1. "How Fear Came": This story takes place before Mowgli fights Shere Khan. During a drought, Mowgli and the animals gather at a shrunken Wainganga River for a "Water Truce" where the display of the blue-colored Peace Rock prevents anyone from hunting at its riverbanks. After Shere Khan was driven away by him for nearly defiling the Peace Rock, Hathi the elephant tells Mowgli the story of how the first tiger got his stripes when fear first came to the jungle. This story can be seen as a forerunner of the Just So Stories.
2. "The Law of the Jungle" (poem)
3. "The Miracle of Purun Bhagat": An influential Indian politician abandons his worldly goods to become an ascetic holy man. Later, he must save a village from a landslide with the help of the local animals whom he has befriended.
4. "A Song of Kabir" (poem)
5. "Letting in the Jungle": Mowgli has been driven out of the human village for witchcraft, and the superstitious villagers are preparing to kill his adopted parents Messua and her unnamed husband. Mowgli rescues them and then prepares to take revenge.
6. "Mowgli's Song Against People" (poem)
7. "The Undertakers": A mugger crocodile, an Indian jackal and a greater adjutant, three of the most unpleasant characters on the river, spend an afternoon bickering with each other until some Englishmen arrive to settle some unfinished business with the crocodile.
8. "A Ripple Song" (poem)
9. "The King's Ankus": Mowgli discovers a jewelled object beneath the Cold Lairs, which he later discards carelessly, not realising that men will kill each other to possess it.
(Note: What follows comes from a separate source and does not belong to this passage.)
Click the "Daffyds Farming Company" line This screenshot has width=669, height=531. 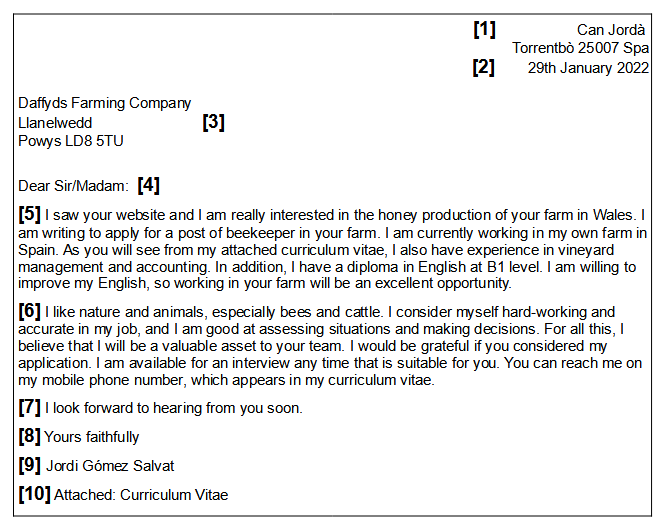[104, 103]
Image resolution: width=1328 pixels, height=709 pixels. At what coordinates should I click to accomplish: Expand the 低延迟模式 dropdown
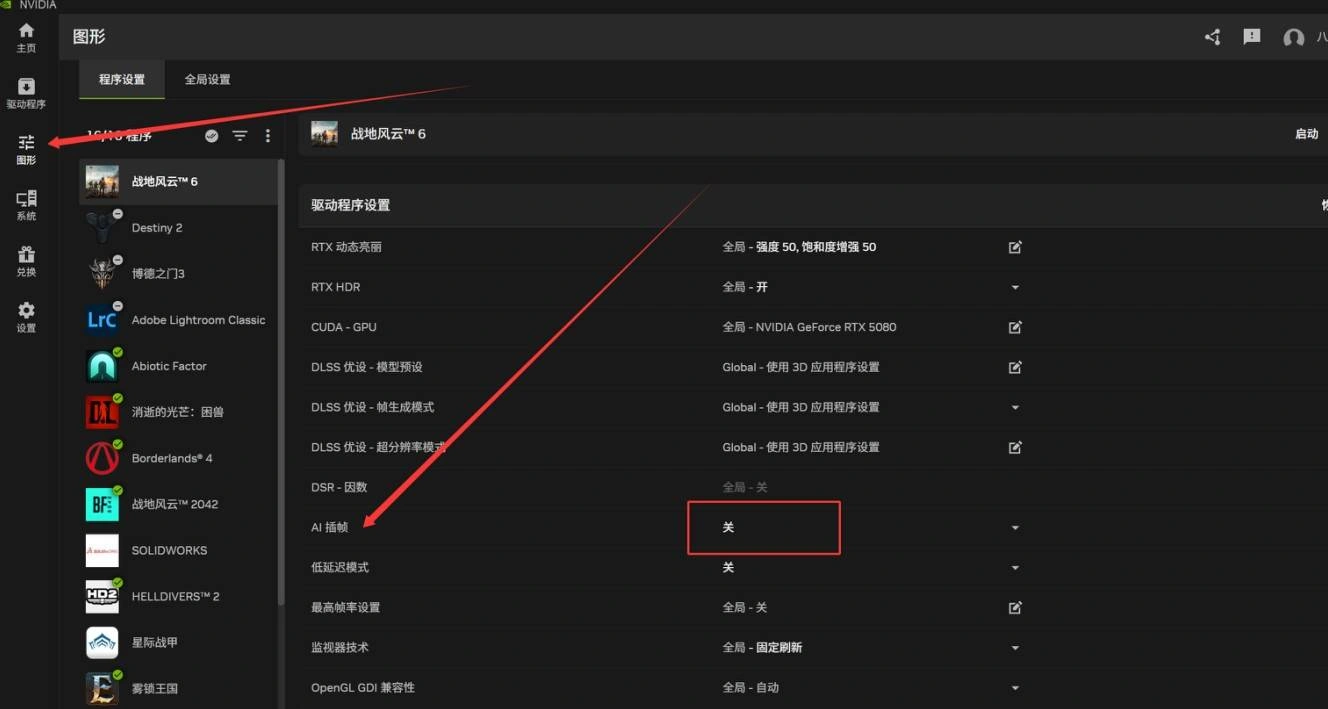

Note: The first edition of The Second Jungle Book inadvertently omits the final 500 words of this story, in which Mowgli returns the treasure to its hiding-place to prevent further killings. Although the error was corrected in later printings, it was picked up by some later editions.
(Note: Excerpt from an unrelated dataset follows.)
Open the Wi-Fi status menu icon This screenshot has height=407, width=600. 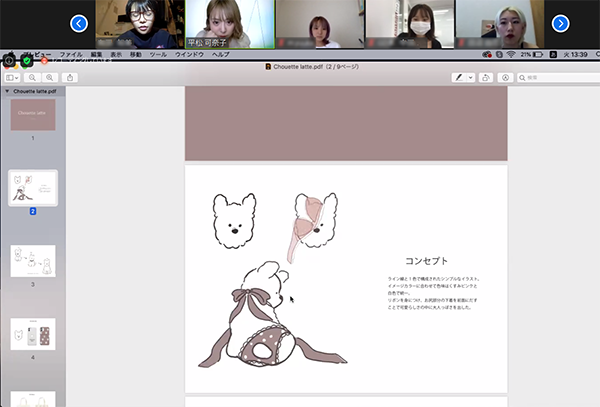(511, 54)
10. "The Song of the Little Hunter" (poem)
11. "Quiquern": A teenaged Inuk boy and girl set out across the arctic ice on a desperate hunt for food to save their tribe from starvation, guided by the mysterious animal-spirit Quiquern. However, Quiquern is not what he seems.
12. "Angutivaun Taina" (poem)
13. "Red Dog": Mowgli's wolfpack is threatened by a pack of rampaging dholes. Mowgli asks Kaa the python to help him formulate a plan to defeat them.
14. "Chil's Song" (poem)
15. "The Spring Running": Mowgli, now almost seventeen years old, is growing restless for reasons he cannot understand. On an aimless run through the jungle he stumbles across the village where his adopted mother Messua is now living with her two-year-old son, and is torn between staying with her and returning to the jungle.
16. "The Outsong" (poem)

==Characters==

- Mowgli – a young human boy of Indian ancestry who has been raised by wolves since infancy.
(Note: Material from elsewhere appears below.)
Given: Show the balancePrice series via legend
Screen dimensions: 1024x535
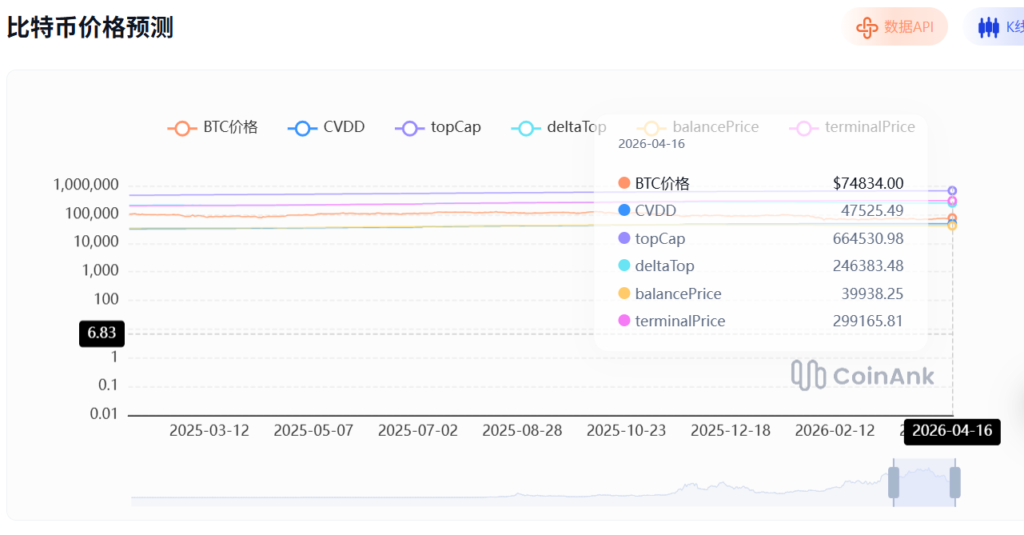Looking at the screenshot, I should point(700,128).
- Father Wolf – an Indian wolf who is Raksha's mate.
- Raksha – an Indian wolf
- Mang – a bat
- Bagheera – a black panther
- Baloo – a bear
- Kaa – an Indian python
- Tabaqui – a golden jackal
- Akela – an Indian wolf
- Jacala – a mugger crocodile
- The Red Dogs – dholes
- Ikki – an Indian crested porcupine
- Hathi – an Indian elephant
- Grey Brother – one of Mother and Father Wolf's cubs.
- Ko – a carrion crow

==Derivative sequels==
- The Third Jungle Book, 1992 book by Pamela Jekel, consisting of new Mowgli stories, in an imitation of Kipling's style.
- The Second Jungle Book: Mowgli & Baloo, 1997 film starring Jamie Williams as Mowgli, but the film's story has little or no connection with the stories in Rudyard Kipling's The Second Jungle Book.